アニメを中心とした映像制作事業、出版事業、版権事業いずれも利益をだしており、バランスのとれた業績になっている。特に前年同期は8100万円の赤字であった映像制作事業が5300万円の黒字に浮上している。
映像制作事業の主要タイトルは、WIT STUDIOが制作する『SPY × FAMILY』やプロダクション I.Gによる『蒼穹のファフナー BEHIND THE LINE』などだ。一部の作品では制作期間の長期化や外部クリエーターへの支払額の高騰などで依然制作赤字となっているとするが、売上高は31億6500万円(14.7%増)、営業利益の黒字化に成功した。
一方、版権事業は売上高8億5400万円(37.1%減)、営業利益は1億6800万円(49.0%減)の減収減益だった。前年にあった大型案件に相当するものがなかった。しかし『SPY × FAMILY』の国内外の配信・ライセンス収入が好調だとしている。その他の主要な作品は、『進撃の巨人』、『銀河英雄伝説 Die Neue These』、『攻殻機動隊』、『ハイキュー!!』などになる。
出版事業は売上高14億3900万円(6.1%増)、営業利益は3億円16.2%減)とだった。電子書籍が好調で利益率も高くなっている。主力タイトルは『リィンカーネーションの花弁』、『魔道具師ダリヤはうつむかない ~Dahliya WiltsNoMore~』だ。
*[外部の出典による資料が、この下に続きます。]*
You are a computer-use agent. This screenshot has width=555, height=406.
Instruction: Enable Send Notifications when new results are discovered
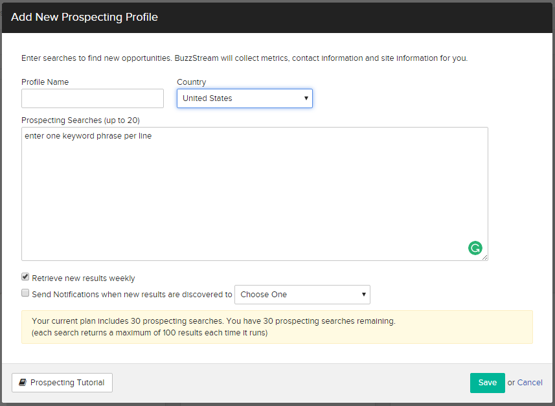coord(25,293)
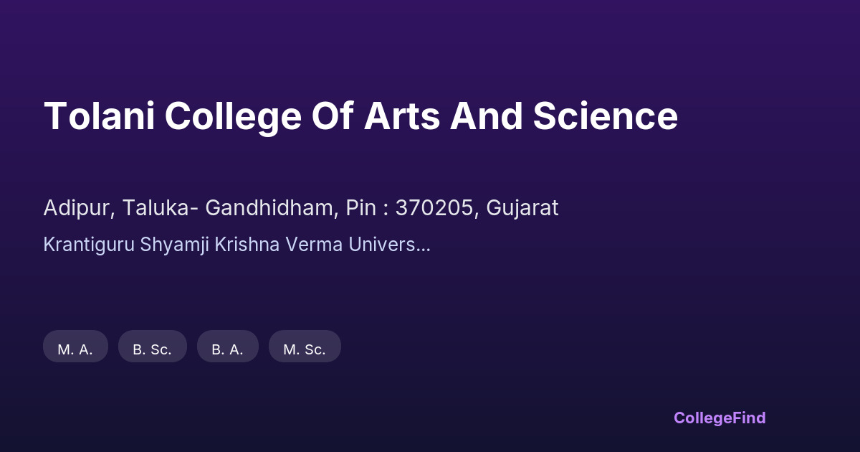Click the pin code 370205
The width and height of the screenshot is (860, 452).
point(435,208)
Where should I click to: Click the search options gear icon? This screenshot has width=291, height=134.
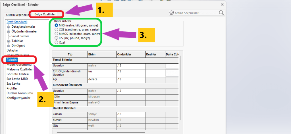171,13
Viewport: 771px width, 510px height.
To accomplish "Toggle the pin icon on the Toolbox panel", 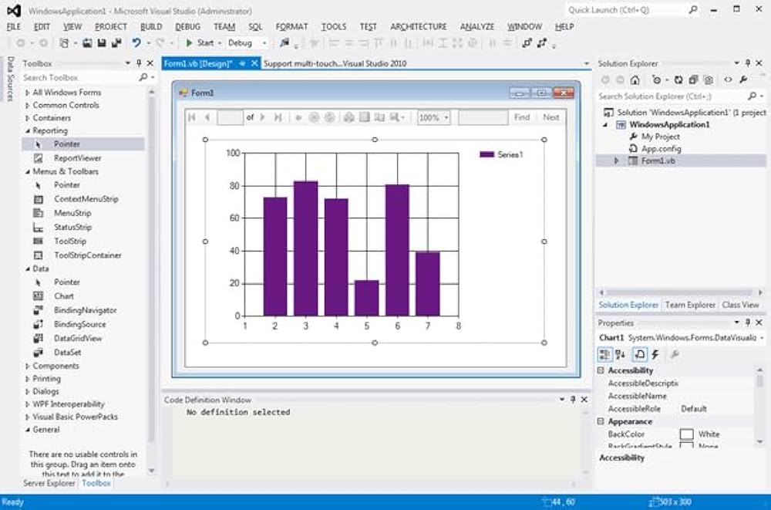I will coord(137,62).
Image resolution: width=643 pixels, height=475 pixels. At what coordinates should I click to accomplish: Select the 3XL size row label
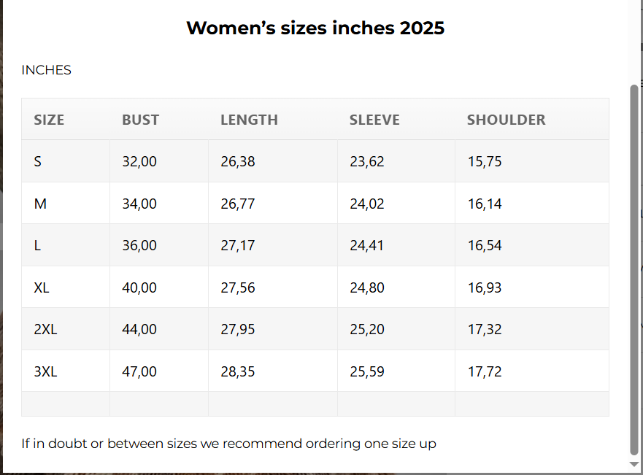point(45,371)
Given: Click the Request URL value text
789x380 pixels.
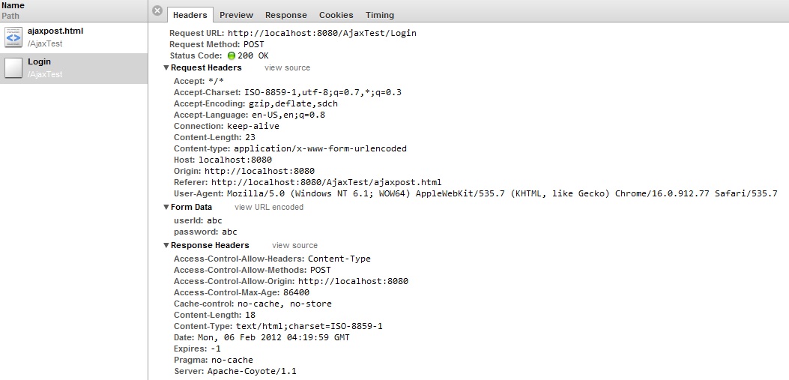Looking at the screenshot, I should pos(322,34).
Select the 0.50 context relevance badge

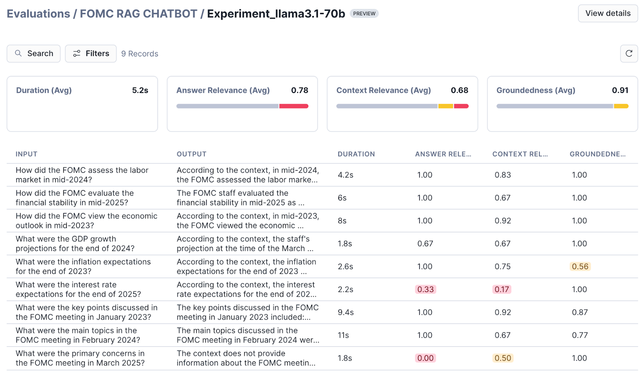click(x=502, y=358)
IGポートは決算に合わせて、業績予想の修正も発表している。売上げを116億1300万円から109億7400万円に引き下げる一方で、利益を大きく引き上げる。営業利益は4億2500万円から7億9500万円に、経常利益は4億7900万円から7億6600万円へ、そして当期純利益は3億5600万円から5億200万円にそれぞれ変更される。
利益の拡大は、電子書籍や版権事業の売上が当初の予想を上回る見込みのためだ。アニメについては直近の新作のヒットの貢献が大きそうだ。